David wanted to push the economy of building the structure, so they used two-stud corners (with nailers), minimal framing for window headers, and a two-foot module for all dimensions. He thought of using a single plate and skipping the exterior sheathing, using lateral bracing instead, But Jim advised strongly against these last two, even though they are increasingly recognized as advanced framing techniques. David’s glad he listened, as winds can plow down the valley with vigor.
Because the owners went for all the bells and whistles in the GSHP assembly, installation took a lot of time, as did programming the drive that manages it. They’ll probably never use the extra lines in the radiant heat manifold that stub to the second floor — the house stays comfy from what’s in the first floor slab alone. They'll also never use the blocking in the walls for brises-soleil — it stays cool without it.

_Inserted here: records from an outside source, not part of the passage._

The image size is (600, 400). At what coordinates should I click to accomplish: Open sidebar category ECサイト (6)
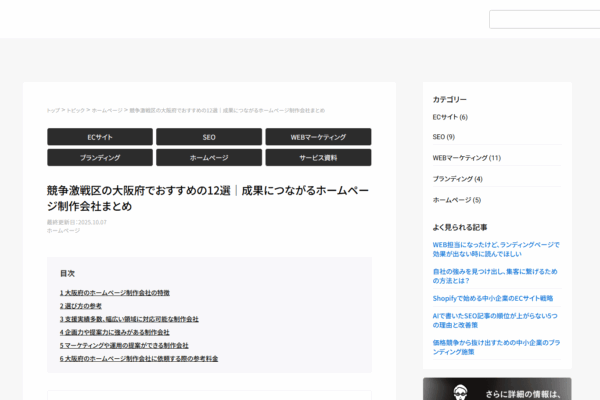pos(449,117)
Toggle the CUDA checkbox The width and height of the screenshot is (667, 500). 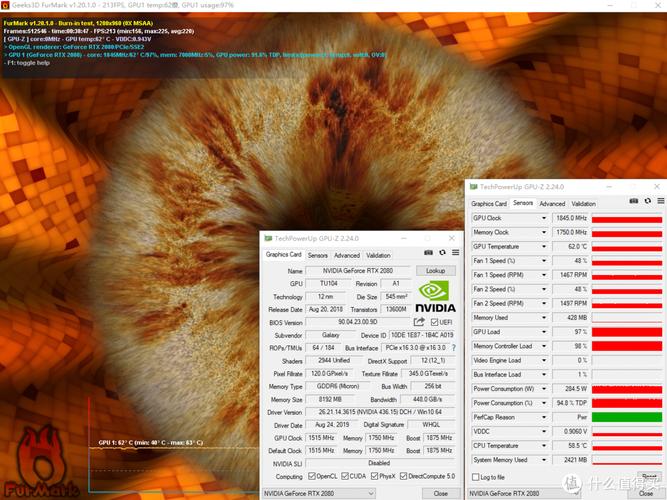pos(345,476)
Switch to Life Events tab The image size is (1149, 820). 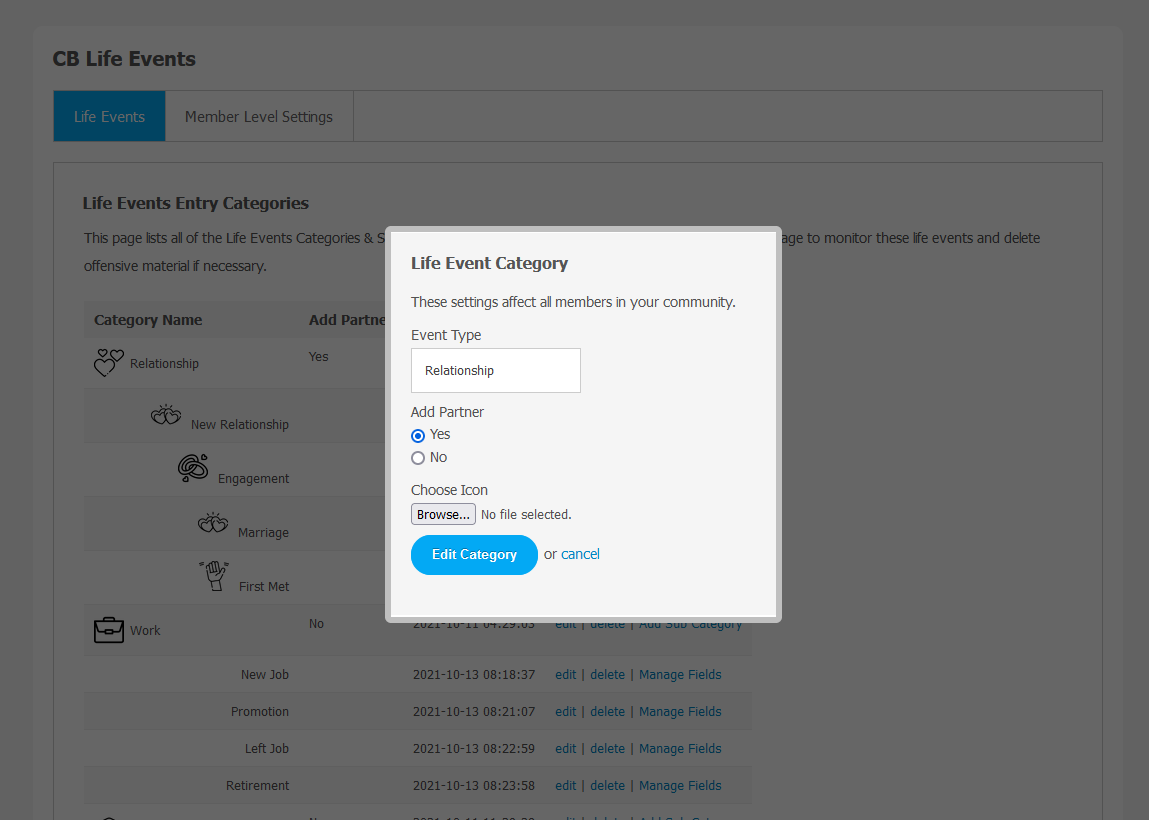pyautogui.click(x=109, y=116)
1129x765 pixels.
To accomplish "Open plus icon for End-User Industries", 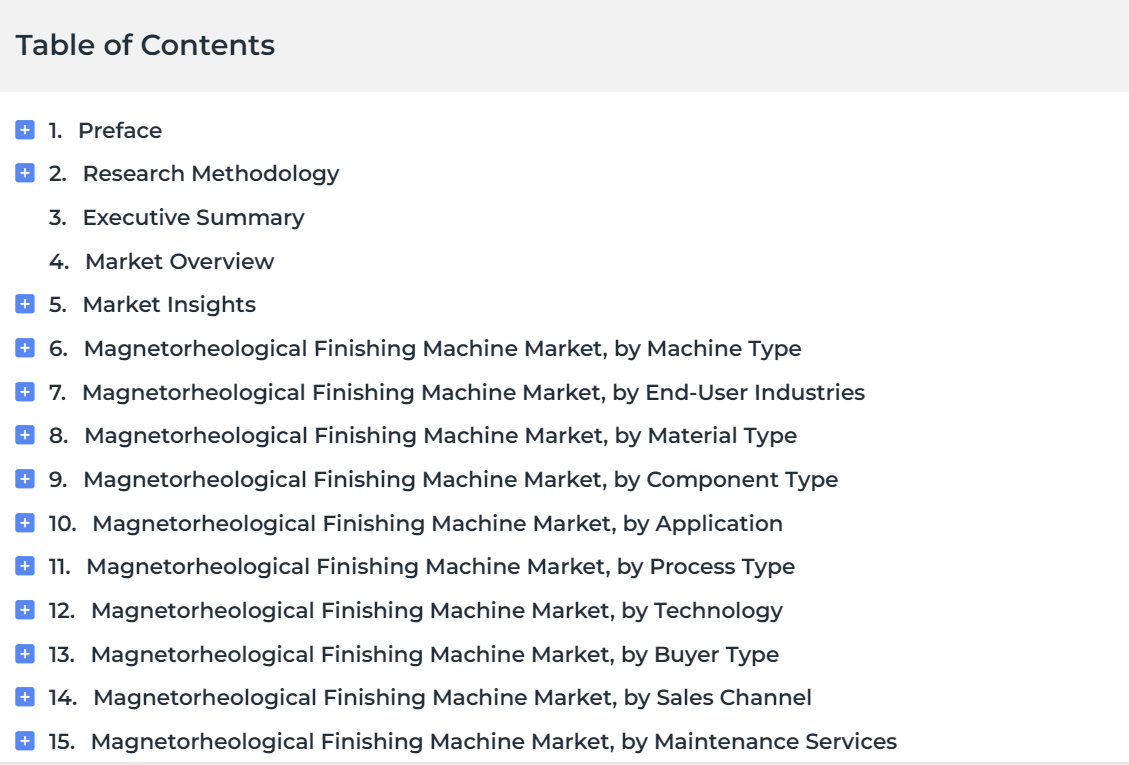I will 24,392.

Heating system choices offer challenges and opportunites
They also want prospective alternative energy users to carefully assess the apparent cost of new technologies in context: For instance, “If you already have a well you can use [for the GSHP] and are already doing a radiant floor, the cost of it might be not much more than a standard boiler," David advises. "The benefit of a boiler is that you can put in relatively inexpensive baseboard, which itself is less costly than radiant.”
These trade-offs can get complex because the sizing of the heating system also depends on how tightly the house is sealed, among many other things. Can a non-architect manage all this? “Yes,” says David, ”but they’ll need the help of experts.” He adds, “It can be a fun learning experience.”
General Specs and Team
Cost does not include septic and well
Architect: David Pill, Pill–Maharam Architects
Builder/contractor: Jim Huntington, New England House Wrights
Energy consultant: Andy Shapiro, Energy Balance, Inc.
Foundation: 4-in. concrete slab over 4-in. EPS foam on gravel (R-16); poured 8-in. concrete walls lined with 2-in. EPS; 2x4 studs at 24-in. o.c. filled with dense-packed cellulose contained by reinforced netting (R-21 total)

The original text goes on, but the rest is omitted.